I though about that, too. Another way would be to give the memcpy based pattern higher benefit and actually make then non-exclusive. That way one could optionally blend in the memcpy based pattern.

All of this still leads to two patterns.

One issue I currently see with this entire thing is that it relies on maps being present as a way to understand whether the memref has identity strides and offset. I am not sure whether this assumption actually holds for all users.

You are just using isIdentity() -- the API doesn't name map outside.
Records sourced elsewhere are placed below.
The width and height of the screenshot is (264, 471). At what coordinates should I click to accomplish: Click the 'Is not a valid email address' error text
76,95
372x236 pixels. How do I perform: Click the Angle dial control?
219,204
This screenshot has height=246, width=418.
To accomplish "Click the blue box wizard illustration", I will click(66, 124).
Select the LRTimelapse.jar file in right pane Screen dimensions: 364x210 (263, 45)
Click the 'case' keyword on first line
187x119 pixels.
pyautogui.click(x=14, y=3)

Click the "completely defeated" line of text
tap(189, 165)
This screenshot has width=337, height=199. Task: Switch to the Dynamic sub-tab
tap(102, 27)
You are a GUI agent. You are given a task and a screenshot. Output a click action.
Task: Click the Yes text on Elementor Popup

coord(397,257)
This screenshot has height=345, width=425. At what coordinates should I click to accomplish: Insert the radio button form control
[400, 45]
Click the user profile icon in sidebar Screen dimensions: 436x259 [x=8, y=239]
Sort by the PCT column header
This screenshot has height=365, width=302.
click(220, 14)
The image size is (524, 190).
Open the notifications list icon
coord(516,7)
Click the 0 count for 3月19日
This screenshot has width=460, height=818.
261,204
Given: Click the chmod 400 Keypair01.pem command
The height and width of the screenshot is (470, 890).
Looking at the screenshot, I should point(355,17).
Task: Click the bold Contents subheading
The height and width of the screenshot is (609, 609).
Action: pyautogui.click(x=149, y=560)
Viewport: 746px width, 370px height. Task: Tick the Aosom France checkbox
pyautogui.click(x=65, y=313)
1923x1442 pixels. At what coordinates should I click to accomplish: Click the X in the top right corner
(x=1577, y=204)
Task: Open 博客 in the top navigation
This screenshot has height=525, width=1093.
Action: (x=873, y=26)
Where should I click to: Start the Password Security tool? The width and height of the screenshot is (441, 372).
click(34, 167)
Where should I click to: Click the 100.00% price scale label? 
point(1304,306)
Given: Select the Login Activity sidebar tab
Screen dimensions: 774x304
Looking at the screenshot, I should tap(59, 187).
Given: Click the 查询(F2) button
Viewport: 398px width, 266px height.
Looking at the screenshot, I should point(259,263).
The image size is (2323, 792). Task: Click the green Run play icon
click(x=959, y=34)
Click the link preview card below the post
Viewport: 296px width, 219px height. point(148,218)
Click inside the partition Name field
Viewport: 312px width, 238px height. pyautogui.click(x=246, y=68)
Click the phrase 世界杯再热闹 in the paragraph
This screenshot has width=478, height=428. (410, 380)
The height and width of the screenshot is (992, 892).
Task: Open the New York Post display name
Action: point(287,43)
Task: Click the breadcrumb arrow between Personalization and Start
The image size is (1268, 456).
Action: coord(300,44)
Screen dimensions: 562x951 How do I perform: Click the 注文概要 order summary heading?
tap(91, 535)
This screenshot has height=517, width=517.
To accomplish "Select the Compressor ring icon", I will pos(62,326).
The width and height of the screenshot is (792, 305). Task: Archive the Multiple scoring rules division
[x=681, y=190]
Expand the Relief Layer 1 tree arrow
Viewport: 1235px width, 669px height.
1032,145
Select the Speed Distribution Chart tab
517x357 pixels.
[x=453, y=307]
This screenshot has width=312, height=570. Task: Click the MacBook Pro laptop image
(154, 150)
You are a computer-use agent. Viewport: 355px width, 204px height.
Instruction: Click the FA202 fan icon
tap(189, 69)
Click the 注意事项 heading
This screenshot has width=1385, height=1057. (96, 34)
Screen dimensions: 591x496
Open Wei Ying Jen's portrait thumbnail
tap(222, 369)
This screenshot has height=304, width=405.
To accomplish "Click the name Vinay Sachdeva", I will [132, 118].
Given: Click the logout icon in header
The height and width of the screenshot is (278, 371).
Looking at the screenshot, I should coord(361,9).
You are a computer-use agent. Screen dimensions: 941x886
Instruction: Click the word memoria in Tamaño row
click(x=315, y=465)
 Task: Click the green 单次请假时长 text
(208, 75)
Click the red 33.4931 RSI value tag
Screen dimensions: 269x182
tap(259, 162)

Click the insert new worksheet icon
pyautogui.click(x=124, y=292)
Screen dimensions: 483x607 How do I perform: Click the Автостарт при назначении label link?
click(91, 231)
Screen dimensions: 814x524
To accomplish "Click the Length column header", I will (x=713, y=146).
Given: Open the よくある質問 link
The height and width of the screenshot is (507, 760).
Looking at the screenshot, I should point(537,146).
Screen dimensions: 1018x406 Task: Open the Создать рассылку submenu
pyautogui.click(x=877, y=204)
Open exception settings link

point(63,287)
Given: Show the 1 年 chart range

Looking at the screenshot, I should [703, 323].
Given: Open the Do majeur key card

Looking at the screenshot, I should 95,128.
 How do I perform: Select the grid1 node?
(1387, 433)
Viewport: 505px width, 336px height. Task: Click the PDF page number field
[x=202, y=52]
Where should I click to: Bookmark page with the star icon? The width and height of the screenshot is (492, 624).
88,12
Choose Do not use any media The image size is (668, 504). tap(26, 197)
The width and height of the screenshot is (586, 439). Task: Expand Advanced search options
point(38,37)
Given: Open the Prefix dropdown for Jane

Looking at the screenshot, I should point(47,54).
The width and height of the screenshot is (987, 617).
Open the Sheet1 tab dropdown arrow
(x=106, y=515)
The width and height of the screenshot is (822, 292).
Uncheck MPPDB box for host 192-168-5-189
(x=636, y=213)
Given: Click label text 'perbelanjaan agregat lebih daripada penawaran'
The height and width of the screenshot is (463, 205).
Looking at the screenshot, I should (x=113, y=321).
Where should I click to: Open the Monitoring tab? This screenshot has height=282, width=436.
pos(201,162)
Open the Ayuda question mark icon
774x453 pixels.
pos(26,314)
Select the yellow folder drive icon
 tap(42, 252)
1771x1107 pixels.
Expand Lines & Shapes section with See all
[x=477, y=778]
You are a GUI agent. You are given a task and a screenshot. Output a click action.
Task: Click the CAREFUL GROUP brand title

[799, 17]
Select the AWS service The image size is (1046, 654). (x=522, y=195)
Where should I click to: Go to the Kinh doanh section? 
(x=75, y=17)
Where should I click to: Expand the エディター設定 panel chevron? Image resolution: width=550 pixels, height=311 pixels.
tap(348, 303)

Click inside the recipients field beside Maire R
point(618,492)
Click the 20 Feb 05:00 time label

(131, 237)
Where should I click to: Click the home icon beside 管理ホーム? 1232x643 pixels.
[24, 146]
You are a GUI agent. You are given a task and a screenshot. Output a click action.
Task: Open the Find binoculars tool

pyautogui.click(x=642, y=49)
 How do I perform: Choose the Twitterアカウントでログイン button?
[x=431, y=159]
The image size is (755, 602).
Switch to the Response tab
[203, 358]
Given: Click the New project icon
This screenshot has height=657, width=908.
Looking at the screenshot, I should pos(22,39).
In the inside, it's still a map.

mlir/lib/Conversion/MemRefToLLVM/MemRefToLLVM.cpp
716–717

non-identity maps -> non-identity layout

There is no reference to map in the API and in your code below and there isn't a need to. The MemRefLayoutAttrInterface hides it.

Do you want to instead create one pattern with two functions in it? It'll lead to less overhead in the greedy rewrite driver and perhaps also easier to later choose between the two.

I though about that, too. Another way would be to give the memcpy based pattern higher benefit and actually make then non-exclusive. That way one could optionally blend in the memcpy based pattern.

All of this still leads to two patterns.

Yes, my question is more whether that is useful, to have it as two patterns vs. one. The benefit modelling would be one reason. If everybody thinks that this is not useful enough for the cost, I can merge them.

One issue I currently see with this entire thing is that it relies on maps being present as a way to understand whether the memref has identity strides and offset. I am not sure whether this assumption actually holds for all users.

You are just using isIdentity() -- the API doesn't name map outside. In the inside, it's still a map.

I was not clear. I was wondering about the case where the static type of the memref does not have a map but the descriptor at runtime still does not have identity strides. Currently, one can create this setting using memref.reinterpret_cast by omitting the map from the target type. Maybe that should be illegal.

You are just using isIdentity() -- the API doesn't name map outside. In the inside, it's still a map.

I was not clear. I was wondering about the case where the static type of the memref does not have a map but the descriptor at runtime still does not have identity strides. Currently, one can create this setting using memref.reinterpret_cast by omitting the map from the target type. Maybe that should be illegal.

This would be an invalid op and should have failed the verifier in the first place. (Note that the memref always has a map -- it's not printed if it's identity as you know. Also, identity strides (all ones) don't correspond to an identity map -- N^2, N, 1 for example would correspond to an identity map for a 3-d memref for example.)

herhut updated this revision to Diff 398072.Jan 7 2022, 1:01 AM

Combined the two patterns.

herhut added a comment.Jan 7 2022, 1:04 AM

You are just using isIdentity() -- the API doesn't name map outside. In the inside, it's still a map.

I was not clear. I was wondering about the case where the static type of the memref does not have a map but the descriptor at runtime still does not have identity strides. Currently, one can create this setting using memref.reinterpret_cast by omitting the map from the target type. Maybe that should be illegal.

This would be an invalid op and should have failed the verifier in the first place. (Note that the memref always has a map -- it's not printed if it's identity as you know. Also, identity strides (all ones) don't correspond to an identity map -- N^2, N, 1 for example would correspond to an identity map for a 3-d memref for example.)

I have sent https://reviews.llvm.org/D116601 to improve verification. One can still create this case dynamically but as we consider that illegal, the result of memref.copy is undefined in such cases, so it is fine to just use the intrinsics.

bondhugula accepted this revision.Jan 7 2022, 7:17 AM

LGTM - thanks!

This revision is now accepted and ready to land.Jan 7 2022, 7:17 AM
herhut updated this revision to Diff 399613.Jan 13 2022, 3:06 AM

fix test

This revision was automatically updated to reflect the committed changes.